Incident Response (IR) time is critical when your business discovers a data breach, cyber intrusion, email intrusion or other cyber security threat. IR time will be lengthened or rendered useless if there is no IR plan in place before an incident occurs. Therefore PREVENTION is step one. PREVENTION includes both technical and human factors analysis and training. Solid IT personnel are critical to building appropriate security systems, but the human factors variable is very difficult to train and control. The tendency of human beings to make quick and sometimes rash technical responses to emails and pop ups, and the sophisticated and well disguised phishing or cyber intrusion is difficult to control or stop. Some user reactions are incredibly innocent and can hardly be blamed as the sophistication of email intrusion for example is hard even for experts to discover before its too late. Companies need guidance from legal and technical professionals on such pre-incident IR training. It is wise to set up, in advance, a partnership with an outside IR vendor who can be called 24/7 to assist with Incident Response. It is also critical to determine what is private on any company server or device. PRIVACY is a specific lawyer discipline and good legal counsel should be retained to assist with a PRIVACY audit and evaluation. Do a PRIVACY AUDIT with the benefit of outside legal counsel to determine best methods for securing data and for intrusion prevention. Also – do an INSURANCE COVERAGE AUDIT to determine what coverage you have for data breach. You may indeed have coverage for both first party loss (your own loss) and third party liability (another person’s loss) but the limits of coverage on many policies is very small. Consultation with your insurance broker and knowledgeable insurance coverage counsel is wise. Limits of coverage can make all of the difference in any such loss.

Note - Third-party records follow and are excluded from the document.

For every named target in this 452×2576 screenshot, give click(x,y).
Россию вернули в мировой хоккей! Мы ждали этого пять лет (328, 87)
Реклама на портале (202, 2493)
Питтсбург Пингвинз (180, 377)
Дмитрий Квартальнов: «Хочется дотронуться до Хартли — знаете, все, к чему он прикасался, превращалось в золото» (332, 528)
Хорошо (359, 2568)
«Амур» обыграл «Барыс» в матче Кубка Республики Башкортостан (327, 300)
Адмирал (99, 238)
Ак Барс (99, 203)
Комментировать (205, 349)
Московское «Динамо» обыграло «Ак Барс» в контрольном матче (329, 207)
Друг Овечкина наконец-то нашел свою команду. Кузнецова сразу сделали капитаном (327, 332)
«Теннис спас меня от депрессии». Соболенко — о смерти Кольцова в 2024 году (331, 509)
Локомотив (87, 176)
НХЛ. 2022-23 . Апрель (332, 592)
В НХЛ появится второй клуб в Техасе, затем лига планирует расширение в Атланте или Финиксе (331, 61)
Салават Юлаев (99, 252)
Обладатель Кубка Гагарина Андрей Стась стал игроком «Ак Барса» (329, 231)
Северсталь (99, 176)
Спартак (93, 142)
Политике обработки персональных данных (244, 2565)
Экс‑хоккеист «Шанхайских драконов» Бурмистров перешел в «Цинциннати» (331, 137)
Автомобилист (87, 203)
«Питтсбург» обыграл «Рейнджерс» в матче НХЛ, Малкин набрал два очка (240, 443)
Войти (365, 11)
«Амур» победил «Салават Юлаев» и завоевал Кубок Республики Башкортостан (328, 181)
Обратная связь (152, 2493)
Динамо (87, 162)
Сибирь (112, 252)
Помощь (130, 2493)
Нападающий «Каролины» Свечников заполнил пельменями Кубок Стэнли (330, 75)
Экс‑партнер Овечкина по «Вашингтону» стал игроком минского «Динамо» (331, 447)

MITIGATION through execution of the IR Plan is the best practice when an Incident is discovered. Good IT professionals can quickly gauge the criticality level of an Incident and respond accordingly. Killing running processes and uninstalling unwanted programs or malware to accomplish remediation is within their sphere or should be brought in from the outside through an experienced vendor. They should focus on preventing malware from moving laterally throughout the company data environment and onto personal devices. Like with the recent Microsoft Exchange Server vulnerability hack, there are patches which can be installed to prevent future internet intrusions of the same kind. Activity logs can be searched to determine whether an intrusion occurred or whether there may be an internal problem. Implementation of an IR plan should be done in consultation with any existing in house IT resources, outside technical resources and legal advice from a competent cybersecurity law firm. The plan must be tailored to your business model and your IT structure. It should categorize response protocols for different levels of Incident from High Criticality to Low, and everything in between. Escalation steps should be pre-planned and implemented depending on the nature of the breach. Stake holders and legal counsel should be immediately alerted.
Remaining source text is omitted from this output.